To determine which statements are accurate, let's analyze the given information and apply our knowledge of genetics and Punnett squares.
### First Generation:
1. The first generation Punnett square shows the cross:
[tex]\[
\begin{array}{|c|c|c|}
\hline
& t & t \\
\hline
T & Tt & Tt \\
\hline
T & Tt & Tt \\
\hline
\end{array}
\][/tex]
For the first generation:
- The parent plants are T (dominant) and t (recessive) allele bearers.
- All offspring (100%) are heterozygous (Tt), each showing the dominant trait (tall stems).
### Second Generation:
2. The second generation Punnett square shows the cross:
[tex]\[
\begin{array}{|c|c|c|}
\hline
& T & t \\
\hline
T & TT & Tt \\
\hline
t & Tt & tt \\
\hline
\end{array}
\][/tex]
For the second generation:
- The parents have genotypes Tt and Tt (heterozygous).
- The possible genotypes of the offspring are:
- TT (tall)
- Tt (tall)
- tt (short)
### Analyzing the Statements:
1. Plants with short stems are homozygous for that trait.
- Short stems are coded by the recessive allele (t). To express the short stem trait, the plant must have two recessive alleles (tt), meaning it must be homozygous recessive. This statement is true.
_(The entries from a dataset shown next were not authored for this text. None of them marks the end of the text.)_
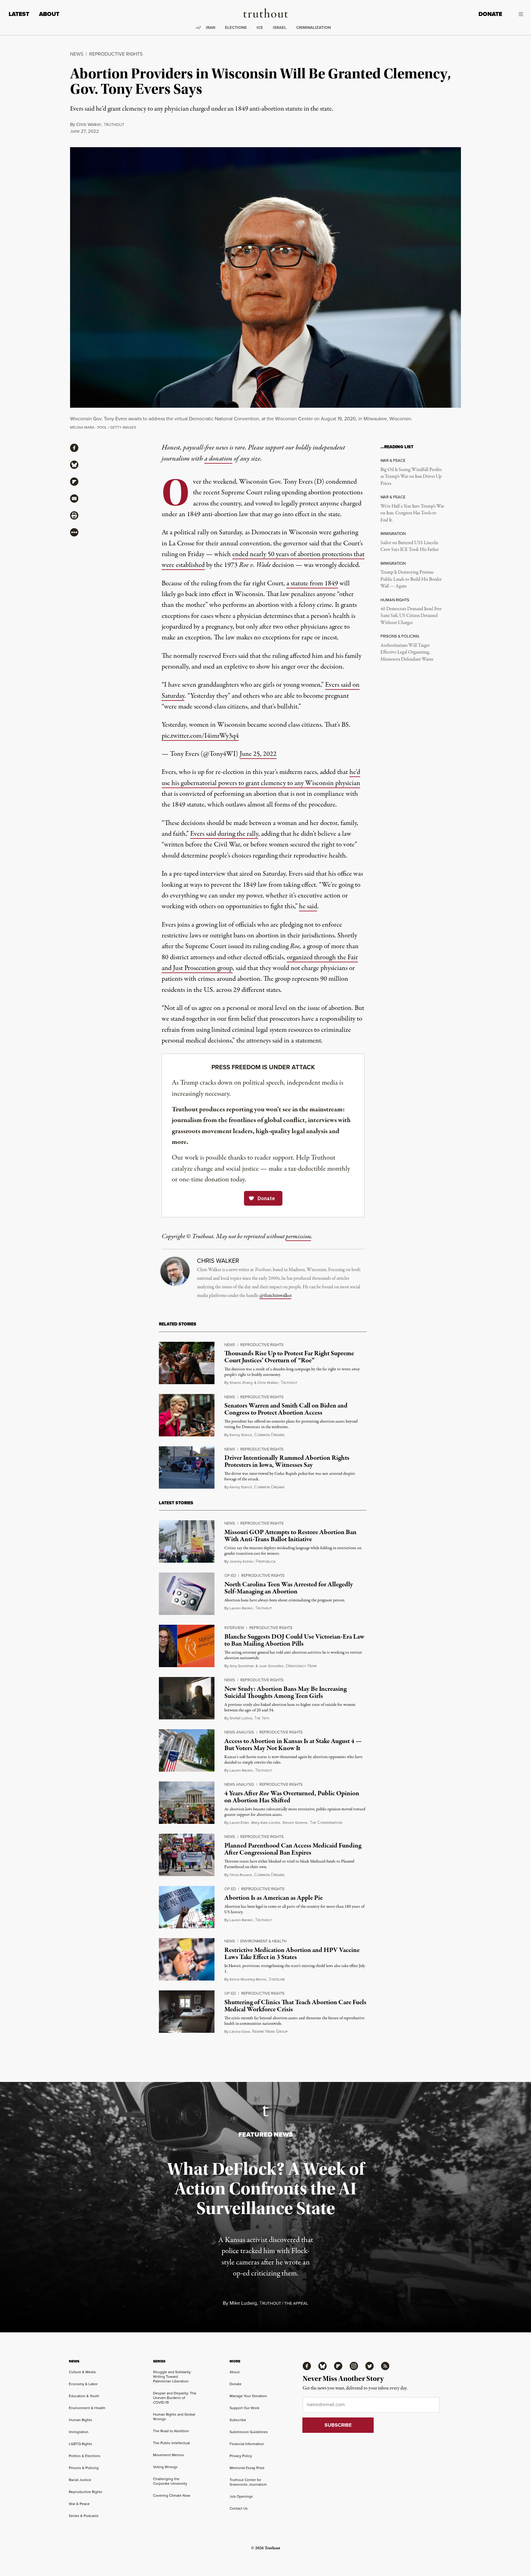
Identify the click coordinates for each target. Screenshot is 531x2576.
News (76, 53)
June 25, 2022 (258, 754)
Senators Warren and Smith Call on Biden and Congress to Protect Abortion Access (286, 1409)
2. Plants with tall stems are always homozygous for that trait.
- Plants with tall stems can either be homozygous dominant (TT) or heterozygous (Tt). Hence, tall plants are not always homozygous. This statement is false.
3. Both parent plants in second generation are heterozygous.
- As observed from the second-generation Punnett square, the parent plants (Tt and Tt) both carry one dominant and one recessive allele, making them heterozygous. This statement is true.
4. Both parent plants in second generation are homozygous.
- As discussed, the parents (Tt and Tt) are heterozygous, not homozygous. This statement is false.
Based on our analysis, the correct statements are:
1. Plants with short stems are homozygous for that trait.
2. Both parent plants in second generation are heterozygous.